- _What you need to do_
In the Sonny Mehta obituary, translate this sentence into Spanish: "The son of Amrik Singh Mehta, one of independent India’s first diplomats, Sonny Mehta was educated at the Lawrence School Sanawar and Sevenoaks School in Britain, where he won a scholarship to Cambridge University, acquiring degrees in History and English Literature while also editing the Granta magazine."

- _Selection_
══════════════════════════════

Publishing legend Sonny Mehta passes away

New Delhi: A legend at Alfred A. Knopf, where he was only its third editor-in-chief in its over 100-year history and which he considered the “best job in the world”, winner of lifetime achievement awards for publishing in India, the US and Britain, named Person of the Year by Publishers Weekly, and the brother-in-law of Odisha Chief Minister Naveen Patnaik, whose sister Gita Mehta he was married to, Sonny Mehta died in New York on Dec 31st. He was 77.

The son of Amrik Singh Mehta, one of independent India’s first diplomats, Sonny Mehta was educated at the Lawrence School Sanawar and Sevenoaks School in Britain, where he won a scholarship to Cambridge University, acquiring degrees in History and English Literature while also editing the Granta magazine.

══════════════════════════════

- _Information supplied_
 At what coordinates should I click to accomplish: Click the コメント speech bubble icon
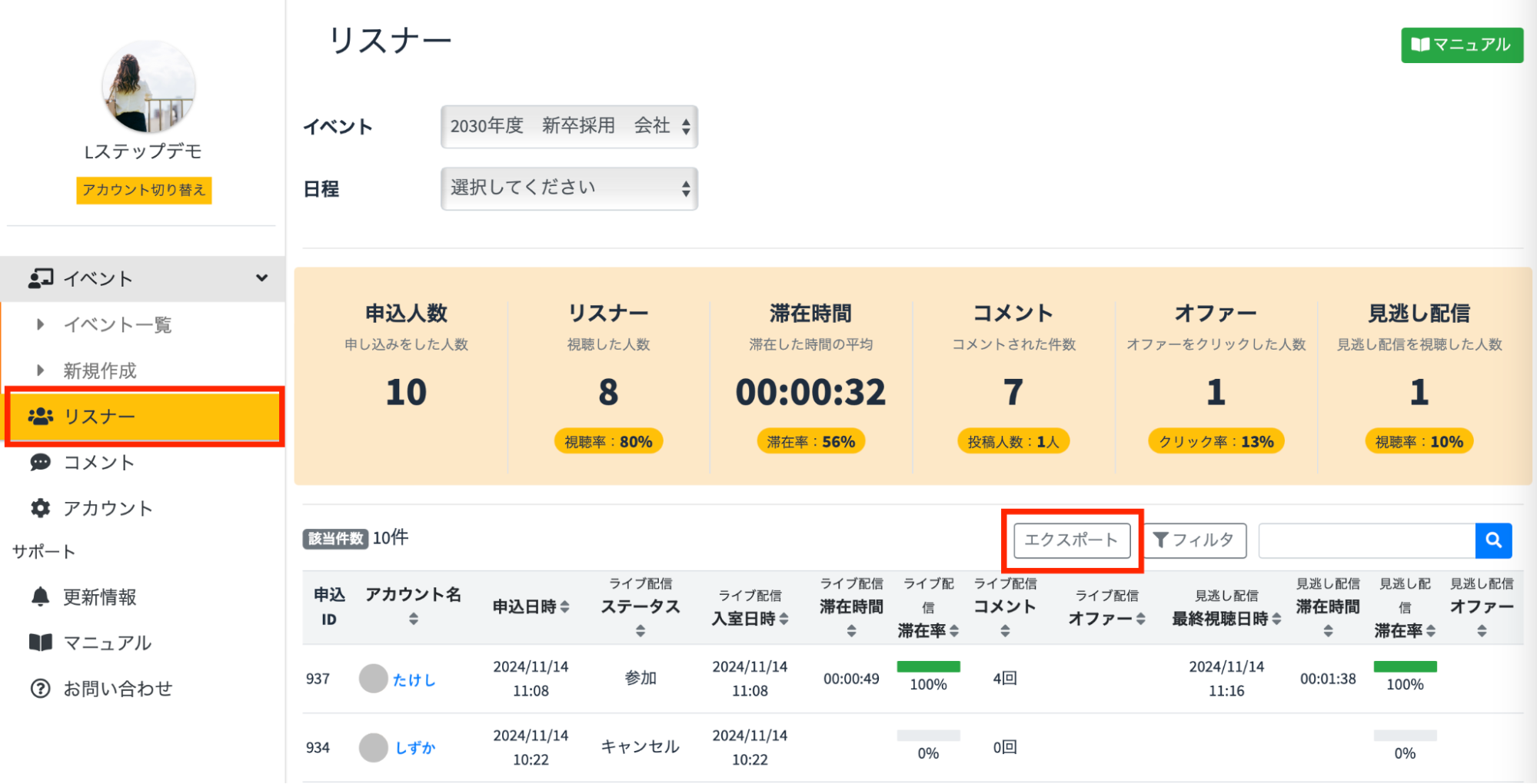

══════════════════════════════

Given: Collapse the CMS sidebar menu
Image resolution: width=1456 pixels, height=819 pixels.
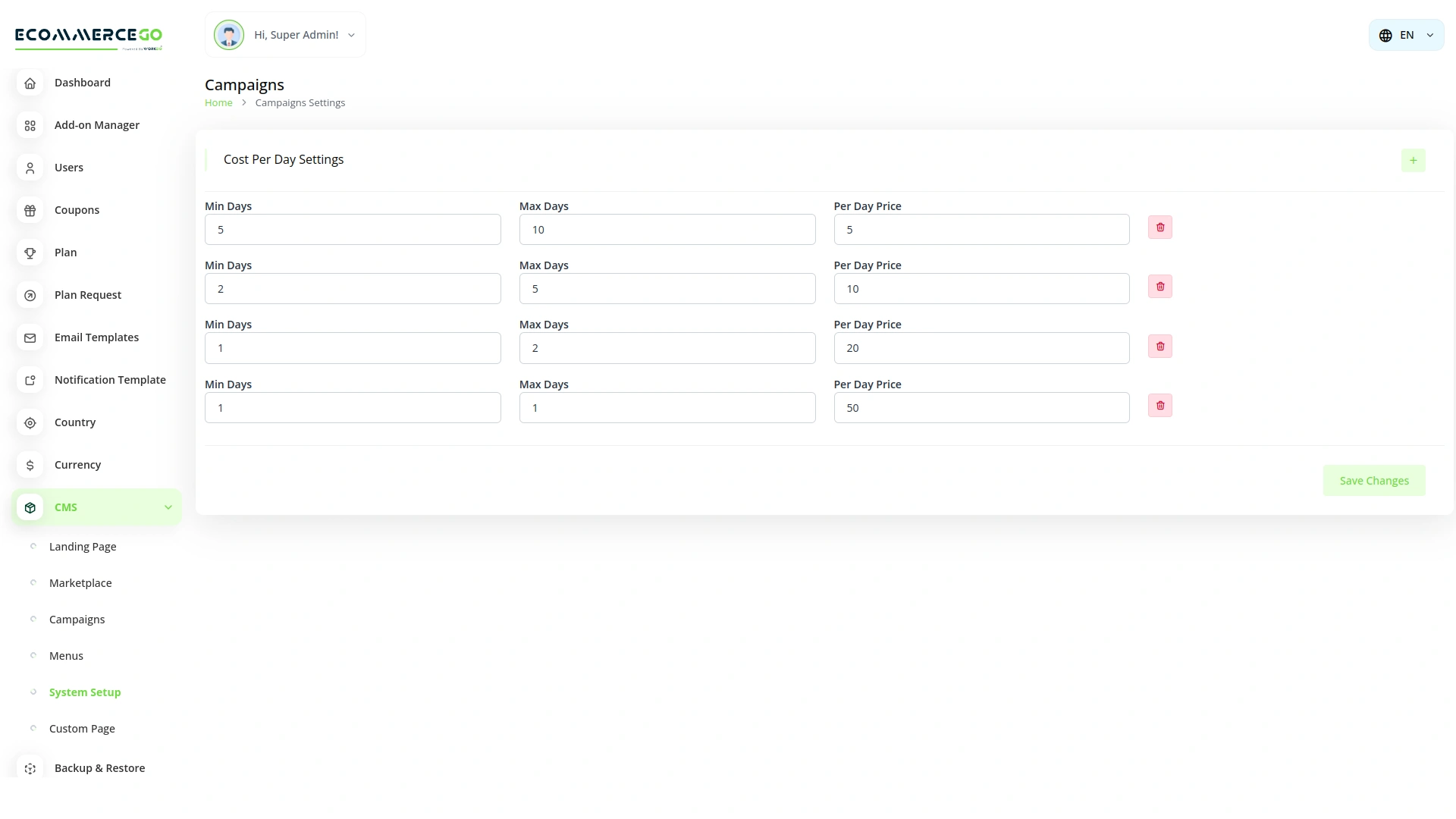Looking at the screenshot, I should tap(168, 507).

══════════════════════════════

- _Written solution_
Hijo de Amrik Singh Mehta, uno de los primeros diplomáticos de la India independiente, Sonny Mehta se educó en la Lawrence School Sanawar y en la Sevenoaks School, en Gran Bretaña, donde obtuvo una beca para la Universidad de Cambridge, en la que se graduó en Historia y en Literatura Inglesa mientras también editaba la revista Granta.